De fato, grande parte do cobre zambiano não é realmente enviado para a Suíça. Em vez disso, ele é vendido por comerciantes em trânsito enquanto ainda é registrado como exportado para a Suíça.

“Por exemplo, se a Zâmbia ganha cerca de US$ 4 bilhões por ano com a mineração de cobre, esse dinheiro não é creditado na conta do banco central. Em vez disso, grande parte da receita da mineração acaba em uma conta na Suíça. É na Suíça que ocorrem as transações financeiras e é apenas uma parte dos insumos zambianos que atrai divisas para o país. Apenas dólares suficientes são trazidos para pagar a mão de obra e as empreiteiras da Zâmbia. Às vezes, isso representa menos de 20% do custo total de produção.” 

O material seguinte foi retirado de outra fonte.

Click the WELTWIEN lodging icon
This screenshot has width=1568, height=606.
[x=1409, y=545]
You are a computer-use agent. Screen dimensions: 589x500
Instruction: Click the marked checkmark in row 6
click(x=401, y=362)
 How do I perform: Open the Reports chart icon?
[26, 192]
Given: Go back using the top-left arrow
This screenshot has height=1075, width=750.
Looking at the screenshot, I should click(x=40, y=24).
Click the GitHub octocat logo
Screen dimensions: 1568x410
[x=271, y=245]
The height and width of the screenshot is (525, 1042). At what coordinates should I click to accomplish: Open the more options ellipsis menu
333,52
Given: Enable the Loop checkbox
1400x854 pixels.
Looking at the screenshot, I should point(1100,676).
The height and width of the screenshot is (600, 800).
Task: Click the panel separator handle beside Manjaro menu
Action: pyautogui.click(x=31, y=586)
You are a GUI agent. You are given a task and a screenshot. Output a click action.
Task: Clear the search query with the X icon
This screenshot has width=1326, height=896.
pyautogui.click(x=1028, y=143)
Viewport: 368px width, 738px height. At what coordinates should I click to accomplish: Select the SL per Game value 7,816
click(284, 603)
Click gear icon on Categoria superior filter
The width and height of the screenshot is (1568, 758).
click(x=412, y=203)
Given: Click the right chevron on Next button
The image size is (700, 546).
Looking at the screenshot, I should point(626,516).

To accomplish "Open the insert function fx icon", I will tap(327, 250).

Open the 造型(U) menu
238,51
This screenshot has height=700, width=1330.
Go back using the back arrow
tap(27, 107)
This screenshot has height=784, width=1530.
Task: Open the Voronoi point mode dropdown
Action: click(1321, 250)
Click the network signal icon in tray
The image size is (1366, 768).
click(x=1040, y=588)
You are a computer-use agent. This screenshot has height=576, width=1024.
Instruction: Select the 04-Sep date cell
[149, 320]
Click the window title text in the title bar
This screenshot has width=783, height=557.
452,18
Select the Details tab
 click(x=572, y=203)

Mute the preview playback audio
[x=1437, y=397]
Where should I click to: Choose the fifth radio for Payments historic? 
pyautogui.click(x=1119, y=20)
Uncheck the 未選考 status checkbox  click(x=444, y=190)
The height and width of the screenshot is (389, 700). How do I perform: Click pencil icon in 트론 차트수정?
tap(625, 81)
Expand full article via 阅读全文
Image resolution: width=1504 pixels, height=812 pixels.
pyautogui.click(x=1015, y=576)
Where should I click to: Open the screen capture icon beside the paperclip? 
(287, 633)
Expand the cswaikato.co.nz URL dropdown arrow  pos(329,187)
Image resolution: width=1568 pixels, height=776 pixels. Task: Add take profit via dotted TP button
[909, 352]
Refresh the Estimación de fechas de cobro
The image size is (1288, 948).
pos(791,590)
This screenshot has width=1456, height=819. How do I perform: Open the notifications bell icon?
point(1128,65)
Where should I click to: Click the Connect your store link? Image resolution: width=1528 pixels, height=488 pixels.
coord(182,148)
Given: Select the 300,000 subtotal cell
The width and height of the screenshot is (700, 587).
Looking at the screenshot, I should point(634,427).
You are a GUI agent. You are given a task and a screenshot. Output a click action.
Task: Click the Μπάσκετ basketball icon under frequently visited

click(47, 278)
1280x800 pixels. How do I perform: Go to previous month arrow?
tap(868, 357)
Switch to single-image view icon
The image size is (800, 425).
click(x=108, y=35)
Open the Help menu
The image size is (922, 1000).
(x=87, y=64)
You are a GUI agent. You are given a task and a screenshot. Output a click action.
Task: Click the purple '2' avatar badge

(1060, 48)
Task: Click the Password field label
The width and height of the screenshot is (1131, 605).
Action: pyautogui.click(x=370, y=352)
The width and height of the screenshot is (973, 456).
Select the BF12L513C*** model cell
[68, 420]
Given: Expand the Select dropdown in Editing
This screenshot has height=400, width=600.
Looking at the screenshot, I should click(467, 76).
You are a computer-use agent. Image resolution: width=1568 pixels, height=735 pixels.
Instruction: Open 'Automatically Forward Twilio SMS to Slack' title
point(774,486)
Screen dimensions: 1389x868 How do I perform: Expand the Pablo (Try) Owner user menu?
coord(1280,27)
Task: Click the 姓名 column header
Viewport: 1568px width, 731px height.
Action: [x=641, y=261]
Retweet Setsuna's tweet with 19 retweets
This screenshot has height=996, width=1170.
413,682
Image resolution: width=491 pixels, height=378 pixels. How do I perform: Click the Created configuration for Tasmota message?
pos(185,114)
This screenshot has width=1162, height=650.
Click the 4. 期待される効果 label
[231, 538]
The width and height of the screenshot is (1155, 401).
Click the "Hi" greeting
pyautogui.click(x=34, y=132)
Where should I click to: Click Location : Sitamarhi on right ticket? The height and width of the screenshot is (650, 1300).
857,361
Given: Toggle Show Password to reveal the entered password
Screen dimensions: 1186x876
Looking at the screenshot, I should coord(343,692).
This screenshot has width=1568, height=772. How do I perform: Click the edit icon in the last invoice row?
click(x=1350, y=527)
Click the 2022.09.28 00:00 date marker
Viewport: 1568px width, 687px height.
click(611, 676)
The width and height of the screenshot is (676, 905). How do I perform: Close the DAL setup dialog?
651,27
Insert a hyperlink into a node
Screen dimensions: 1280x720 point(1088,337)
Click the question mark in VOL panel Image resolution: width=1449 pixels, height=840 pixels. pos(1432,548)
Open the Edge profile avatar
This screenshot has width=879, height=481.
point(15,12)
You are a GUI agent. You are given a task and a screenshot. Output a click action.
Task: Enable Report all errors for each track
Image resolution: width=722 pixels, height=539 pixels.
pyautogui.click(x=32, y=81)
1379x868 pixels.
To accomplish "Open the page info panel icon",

Musumali acrescentou: “No papel, será mostrado que a Zâmbia ganhou US$ 4 bilhões, mas isso não está refletido na conta do banco central. A insuficiência de moeda estrangeira significa que não conseguimos estabilizar nossa moeda ou fazer pagamentos. Temos que recorrer a empréstimos do FMI, que impõe condições… é um ciclo vicioso de pobreza, subdesenvolvimento e exploração”. 

Como seria, então, se a Zâmbia conseguisse assumir o controle de seu setor de cobre?

“Muitas vezes, há um tropo colonial racista de incapacidade que é usado para dizer que um país não é capaz de cuidar de seus assuntos. Talvez não tenhamos capital suficiente para injetar no setor de cobre, mas isso não implica necessariamente em investimento estrangeiro direto; pode muito bem significar que o governo da Zâmbia está buscando capital, inclusive por meio de parcerias com outros governos do Sul Global”, disse Chelwa.  

Igualmente importante é que o processamento e a fabricação, onde os lucros podem ser obtidos, sejam feitos na Zâmbia. “Grande parte do nosso cobre na Zâmbia é refinada de forma grosseira. Temos refinarias aqui que processam uma boa parte do cobre que é exportado”, disse Musumali. “Além disso, as poucas refinarias que temos e que têm melhor capacidade de extrair cobre não o fazem para o minério extraído na Zâmbia, o que também representa uma enorme perda”. 

“A coisa lógica a fazer é montar fábricas no país que dependam do cobre para uma grande parte de seus insumos, de modo que estejamos minerando, processando e fabricando bens e exportando produtos acabados – dessa forma, nossos ganhos cambiais triplicarão efetivamente. Sem mencionar o fato de que estaremos criando empregos em cada etapa… Mas isso não é do interesse do imperialismo e das corporações multinacionais.” 

Musumali acrescentou: “As pessoas percebem sua pobreza, estão se conscientizando de que seus recursos não estão sendo usados para desenvolver e melhorar suas vidas. Devido a essa contradição entre as multinacionais e a elite dominante, por um lado, e as massas, por outro, as economias que são igualmente dependentes de minerais sempre serão bombas-relógio.”

“A única saída é uma transformação, para que possamos reverter o padrão colonial de extração, para que o povo zambiano seja dono do que é seu.”